In Auto mode, you can use the joystick menu to turn on TeleMacro, Soft Skin mode and Backlight compensation. But switch to manual mode, and many more options emerge, more than you would normally expect for such a point-and-shoot oriented model. The SDR-S150’s manual mode offers white balance, shutter speed, aperture and gain control. White balance options are pretty standard, and include sunlight and tungsten lighting presets as well as the usual manual and automatic settings. Shutter speed and aperture can be varied independently, which is fairly unique amongst sub-£500 camcorders. Shutter speeds can be varied from 1/50th to 1/8000th, and aperture from F16 to F2. Even more unique is the SDR-S150’s ability to add up to 18dB of gain on top of a fully open iris.
A few more options are available from the full menu. Here you can find the Scene modes, which include the usual suspects of Sports, Portrait, Low light, Spotlight and Surf & snow. There’s a wind cut setting for the microphone that counteracts the effects of noisy airflow.

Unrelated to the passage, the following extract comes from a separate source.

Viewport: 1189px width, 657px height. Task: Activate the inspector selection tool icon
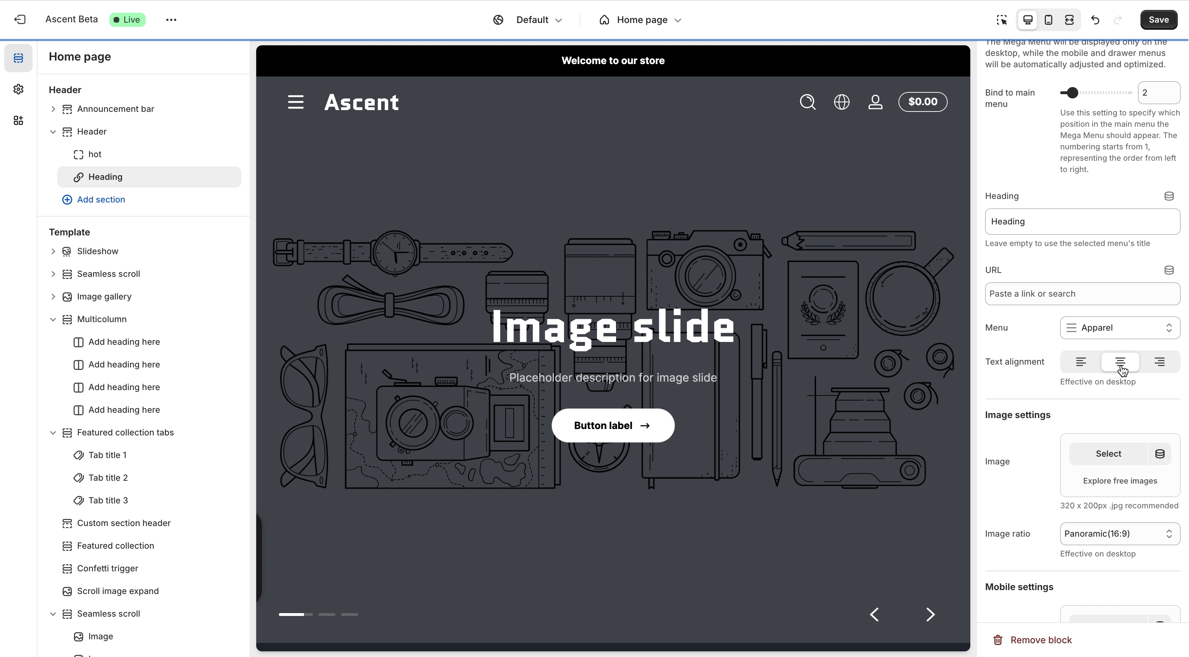(1001, 20)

The zoom mic setting ties the video zoom to circuitry which attempts to focus audio recording on the same subjects as the framing, although it is only partially successful.

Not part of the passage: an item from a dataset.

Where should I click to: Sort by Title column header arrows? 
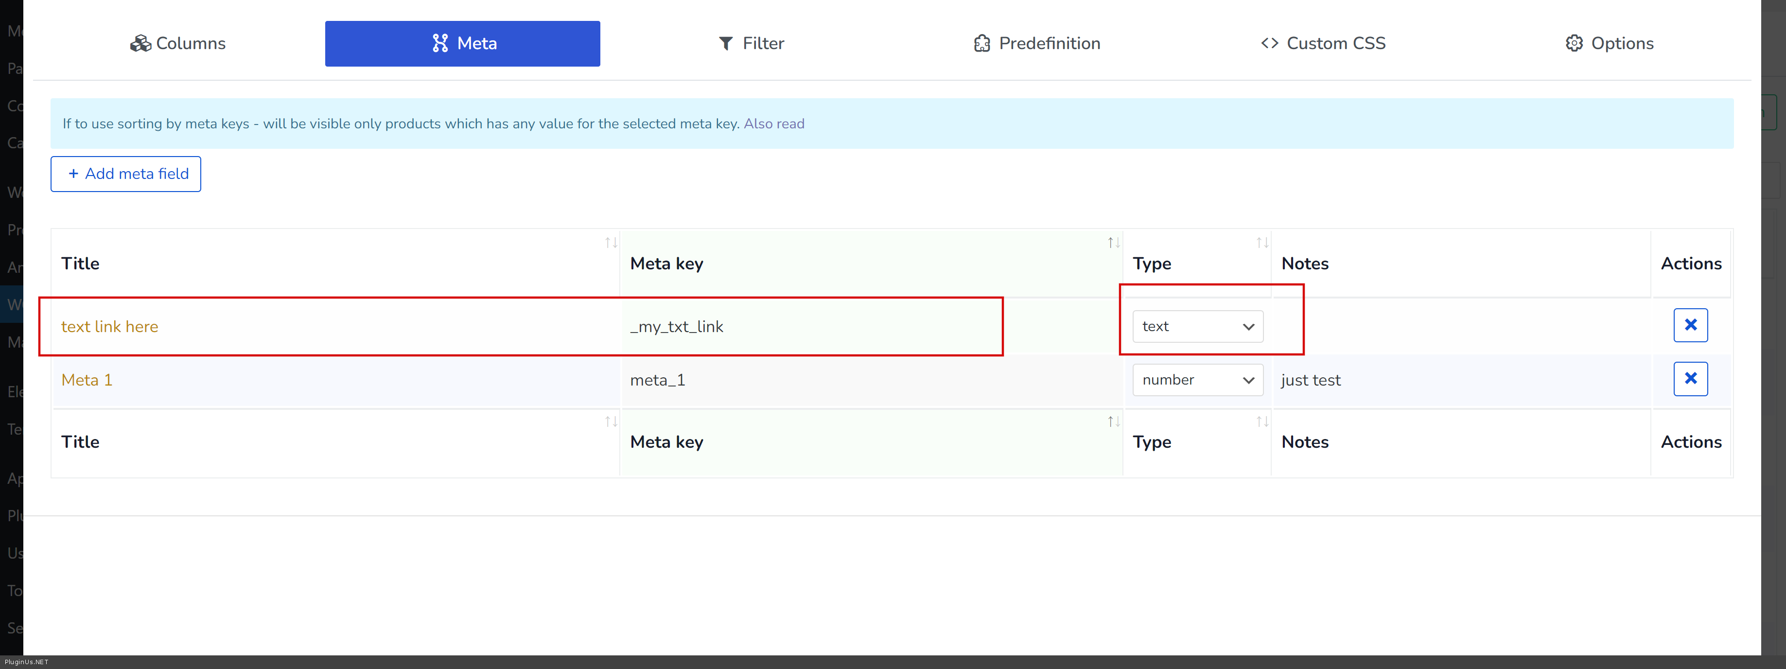point(610,243)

As with the NV-GS230, the SDR-S150’s three-chip sensor system returns excellent colour fidelity in good lighting. Where many consumer camcorders bump up the saturation to compensate for a poor colour signal, the Panasonic’s image is much more naturalistic. It’s also very low on noise. This pushes the SDR-S150 beyond the single-chip SDR-S10, which shoots good video for its size, but doesn’t have the same vibrancy.
However, also like the NV-GS230, the excellent image quality drops off as the illumination decreases due to the small size of the trio of CCDs. In the kind of lighting you might find in an average living room lit with tungsten bulbs, the SDR-S150’s video is nowhere near as faithfully coloured, and noise is much greater. The overall tone is dark, too, although increasing the gain to maximum improves this at the sacrifice of more noise. Dropping illumination to the equivalent of candlelight makes for a heavy amount of noise and even less colour, although here the SD-S150 beat the NV-GS230.